◆ Excerpt provided:
Segment Open

Personal information
- Born: October 29, 1994 (age 31) Tacoma, Washington, U.S.
- Listed height: 6 ft 4 in (1.93 m)
- Listed weight: 230 lb (104 kg)

Career information
- High school: Tacoma (WA) Bellarmine Prep
- College: Colorado (2013–2016)
- NFL draft: 2017: undrafted

Career history

Playing
- Tampa Bay Buccaneers (2017)*;
- * Offseason or practice squad member only

Coaching
- Bellarmine Prep (2021–present) Offensive coordinator;

Awards and highlights
- Polynesian College Football Player of the Year (2016);
- Stats at Pro Football Reference

= Sefo Liufau =

American football player (born 1994)

Iosefo Sua Liufau (born October 29, 1994) is an American former professional football player who was a quarterback in the National Football League (NFL). He played college football for the Colorado Buffaloes.

==Early life==
Liufau attended Bellarmine Preparatory School in Tacoma, Washington. During his career he led the team to a 34–5 record, while completing 522 of 838 passes for 7,297 yards and 68 touchdowns. He committed to the University of Colorado Boulder to play college football.

Segment Closed

◆ Work order 1:
Answer these from the text on Sefo Liufau:
(a) In which year's NFL draft did he go undrafted?
(b) What role has he held at Bellarmine Prep since 2021?
(c) What record did he lead the Bellarmine Prep team to as a player?
◆ Work order 2:
Carry on the text about Sefo Liufau from where it stops.
The data after this point is separate from the text on Sefo Liufau.

◆ Entries shown:
Segment Open

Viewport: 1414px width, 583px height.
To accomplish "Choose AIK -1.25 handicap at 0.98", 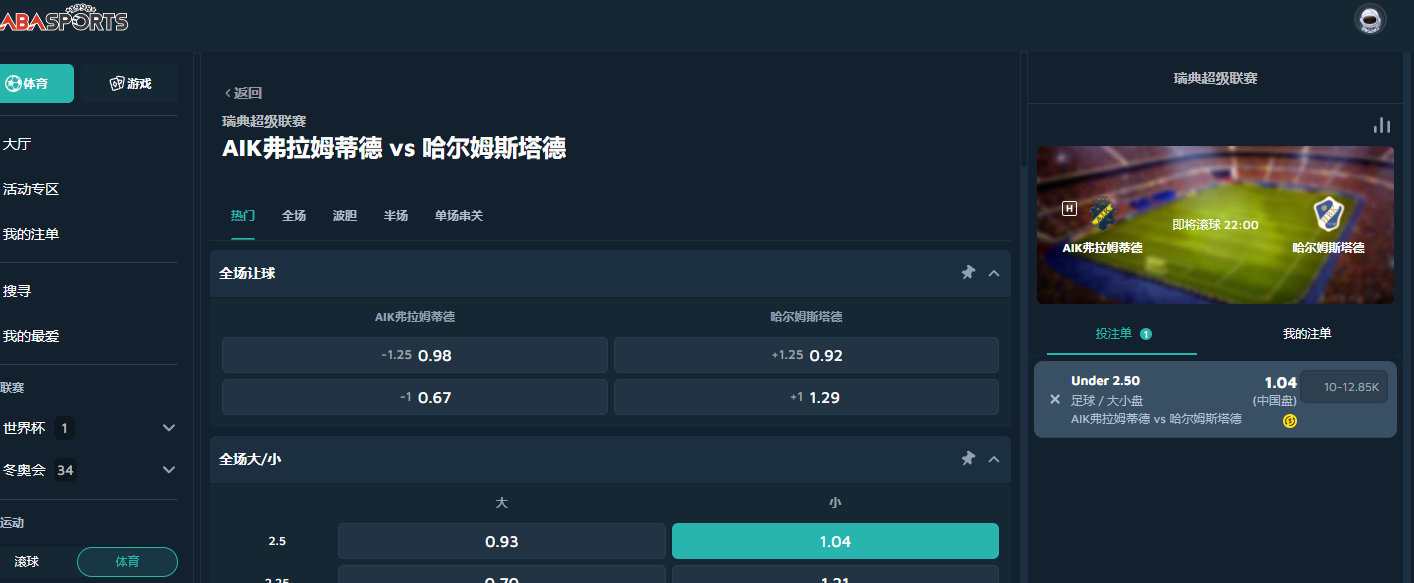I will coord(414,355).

Segment Closed
Segment Open

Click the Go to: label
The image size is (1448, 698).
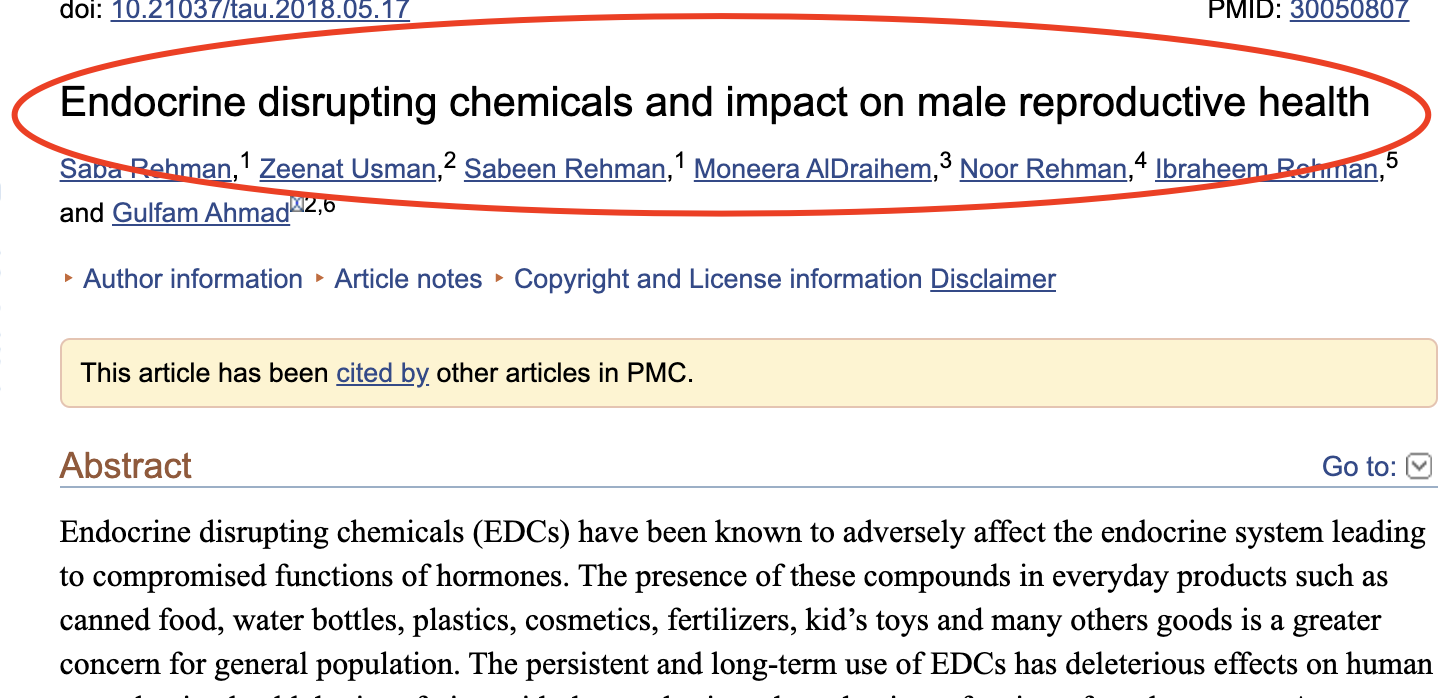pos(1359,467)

Segment Closed

◆ Response area 1:
(a) 2017
(b) Offensive coordinator
(c) 34–5

◆ Response area 2:
==College career==
During his career as a Colorado Buffalo, Liufau played in 41 games and made a school record 39 starts. He also set 98 other school records including career passing touchdowns (60) and passing yards (9,763). As a senior, he was named the Polynesian College Football Player of the Year.

==Professional career==
After going undrafted in the 2017 NFL draft, Liufau signed with the Tampa Bay Buccaneers as an undrafted free agent on May 1, 2017. He was waived by the Buccaneers on September 2, 2017. He announced his retirement on January 6, 2018. He now coaches at his former high-school Bellarmine Prep, where he serves as the offensive coordinator.